Instructions to follow>
Rewrite every one of the items below, replacing "Where should I click to" with "Where do I click to" wherever it occurs and keeping everything else unchanged.

-----

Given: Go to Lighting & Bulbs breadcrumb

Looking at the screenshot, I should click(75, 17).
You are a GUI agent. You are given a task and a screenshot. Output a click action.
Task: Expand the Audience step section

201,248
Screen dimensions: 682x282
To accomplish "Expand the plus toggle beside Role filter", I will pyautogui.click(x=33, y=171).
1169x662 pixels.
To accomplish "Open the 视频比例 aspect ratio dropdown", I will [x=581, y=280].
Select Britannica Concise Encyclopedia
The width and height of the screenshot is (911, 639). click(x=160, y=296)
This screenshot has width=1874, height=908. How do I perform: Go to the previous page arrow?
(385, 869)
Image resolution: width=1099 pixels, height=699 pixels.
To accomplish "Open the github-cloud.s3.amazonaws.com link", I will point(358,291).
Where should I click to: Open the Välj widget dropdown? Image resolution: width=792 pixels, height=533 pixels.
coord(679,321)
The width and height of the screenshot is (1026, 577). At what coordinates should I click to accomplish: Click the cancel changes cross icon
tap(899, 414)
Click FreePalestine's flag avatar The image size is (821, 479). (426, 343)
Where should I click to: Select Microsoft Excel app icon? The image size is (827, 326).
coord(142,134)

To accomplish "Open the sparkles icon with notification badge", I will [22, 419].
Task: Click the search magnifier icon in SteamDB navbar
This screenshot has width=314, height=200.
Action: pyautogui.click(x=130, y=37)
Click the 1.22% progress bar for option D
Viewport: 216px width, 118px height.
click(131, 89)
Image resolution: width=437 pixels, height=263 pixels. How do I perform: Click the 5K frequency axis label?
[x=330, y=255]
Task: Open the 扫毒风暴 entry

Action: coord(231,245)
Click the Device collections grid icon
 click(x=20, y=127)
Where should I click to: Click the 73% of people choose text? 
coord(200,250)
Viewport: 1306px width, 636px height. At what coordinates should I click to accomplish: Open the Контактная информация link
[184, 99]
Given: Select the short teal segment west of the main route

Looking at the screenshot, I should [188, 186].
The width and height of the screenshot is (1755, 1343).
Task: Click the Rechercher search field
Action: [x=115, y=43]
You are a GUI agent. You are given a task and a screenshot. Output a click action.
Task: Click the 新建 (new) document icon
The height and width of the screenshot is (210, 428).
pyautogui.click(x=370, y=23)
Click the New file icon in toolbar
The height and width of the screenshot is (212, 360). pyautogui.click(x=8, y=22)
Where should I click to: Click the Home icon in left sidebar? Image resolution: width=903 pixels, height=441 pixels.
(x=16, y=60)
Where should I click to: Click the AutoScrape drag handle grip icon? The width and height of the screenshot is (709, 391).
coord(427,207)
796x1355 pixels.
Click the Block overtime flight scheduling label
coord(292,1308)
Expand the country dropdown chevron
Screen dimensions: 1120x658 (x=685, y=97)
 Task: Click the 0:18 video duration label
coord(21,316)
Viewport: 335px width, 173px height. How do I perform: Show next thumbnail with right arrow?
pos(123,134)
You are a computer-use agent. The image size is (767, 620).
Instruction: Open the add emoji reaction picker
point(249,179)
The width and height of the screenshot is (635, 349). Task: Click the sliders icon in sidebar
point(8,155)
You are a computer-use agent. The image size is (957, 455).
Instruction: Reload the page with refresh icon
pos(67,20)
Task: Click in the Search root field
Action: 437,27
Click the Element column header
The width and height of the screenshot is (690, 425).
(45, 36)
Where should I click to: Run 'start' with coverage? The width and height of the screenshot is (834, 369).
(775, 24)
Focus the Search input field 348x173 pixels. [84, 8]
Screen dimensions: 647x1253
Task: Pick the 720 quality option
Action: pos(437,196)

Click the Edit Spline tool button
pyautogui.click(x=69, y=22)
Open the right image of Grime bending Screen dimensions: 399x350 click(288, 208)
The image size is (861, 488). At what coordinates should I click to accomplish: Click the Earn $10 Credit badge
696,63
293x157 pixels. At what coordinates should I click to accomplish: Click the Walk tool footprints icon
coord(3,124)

-----

Final answer>
Given: Go to Lighting & Bulbs breadcrumb

Looking at the screenshot, I should click(75, 17).
You are a GUI agent. You are given a task and a screenshot. Output a click action.
Task: Expand the Audience step section

201,248
Screen dimensions: 682x282
To accomplish "Expand the plus toggle beside Role filter", I will pyautogui.click(x=33, y=171).
1169x662 pixels.
To accomplish "Open the 视频比例 aspect ratio dropdown", I will [x=581, y=280].
Select Britannica Concise Encyclopedia
The width and height of the screenshot is (911, 639). click(x=160, y=296)
This screenshot has width=1874, height=908. How do I perform: Go to the previous page arrow?
(385, 869)
Image resolution: width=1099 pixels, height=699 pixels.
To accomplish "Open the github-cloud.s3.amazonaws.com link", I will point(358,291).
Where do I click to: Open the Välj widget dropdown? Image resolution: width=792 pixels, height=533 pixels.
coord(679,321)
The width and height of the screenshot is (1026, 577). At what coordinates should I click to accomplish: Click the cancel changes cross icon
tap(899, 414)
Click FreePalestine's flag avatar The image size is (821, 479). (426, 343)
Where do I click to: Select Microsoft Excel app icon? The image size is (827, 326).
coord(142,134)

To accomplish "Open the sparkles icon with notification badge", I will [22, 419].
Task: Click the search magnifier icon in SteamDB navbar
This screenshot has width=314, height=200.
Action: pyautogui.click(x=130, y=37)
Click the 1.22% progress bar for option D
Viewport: 216px width, 118px height.
click(131, 89)
Image resolution: width=437 pixels, height=263 pixels. How do I perform: Click the 5K frequency axis label?
[x=330, y=255]
Task: Open the 扫毒风暴 entry

Action: coord(231,245)
Click the Device collections grid icon
 click(x=20, y=127)
Where do I click to: Click the 73% of people choose text? 
coord(200,250)
Viewport: 1306px width, 636px height. At what coordinates should I click to accomplish: Open the Контактная информация link
[184, 99]
Given: Select the short teal segment west of the main route

Looking at the screenshot, I should [188, 186].
The width and height of the screenshot is (1755, 1343).
Task: Click the Rechercher search field
Action: [x=115, y=43]
You are a GUI agent. You are given a task and a screenshot. Output a click action.
Task: Click the 新建 (new) document icon
The height and width of the screenshot is (210, 428).
pyautogui.click(x=370, y=23)
Click the New file icon in toolbar
The height and width of the screenshot is (212, 360). pyautogui.click(x=8, y=22)
Where do I click to: Click the Home icon in left sidebar? Image resolution: width=903 pixels, height=441 pixels.
(x=16, y=60)
Where do I click to: Click the AutoScrape drag handle grip icon? The width and height of the screenshot is (709, 391).
coord(427,207)
796x1355 pixels.
Click the Block overtime flight scheduling label
coord(292,1308)
Expand the country dropdown chevron
Screen dimensions: 1120x658 (x=685, y=97)
 Task: Click the 0:18 video duration label
coord(21,316)
Viewport: 335px width, 173px height. How do I perform: Show next thumbnail with right arrow?
pos(123,134)
You are a computer-use agent. The image size is (767, 620).
Instruction: Open the add emoji reaction picker
point(249,179)
The width and height of the screenshot is (635, 349). Task: Click the sliders icon in sidebar
point(8,155)
You are a computer-use agent. The image size is (957, 455).
Instruction: Reload the page with refresh icon
pos(67,20)
Task: Click in the Search root field
Action: 437,27
Click the Element column header
The width and height of the screenshot is (690, 425).
(45, 36)
Where do I click to: Run 'start' with coverage? The width and height of the screenshot is (834, 369).
(775, 24)
Focus the Search input field 348x173 pixels. [84, 8]
Screen dimensions: 647x1253
Task: Pick the 720 quality option
Action: pos(437,196)

Click the Edit Spline tool button
pyautogui.click(x=69, y=22)
Open the right image of Grime bending Screen dimensions: 399x350 click(288, 208)
The image size is (861, 488). At what coordinates should I click to accomplish: Click the Earn $10 Credit badge
696,63
293x157 pixels. At what coordinates should I click to accomplish: Click the Walk tool footprints icon
coord(3,124)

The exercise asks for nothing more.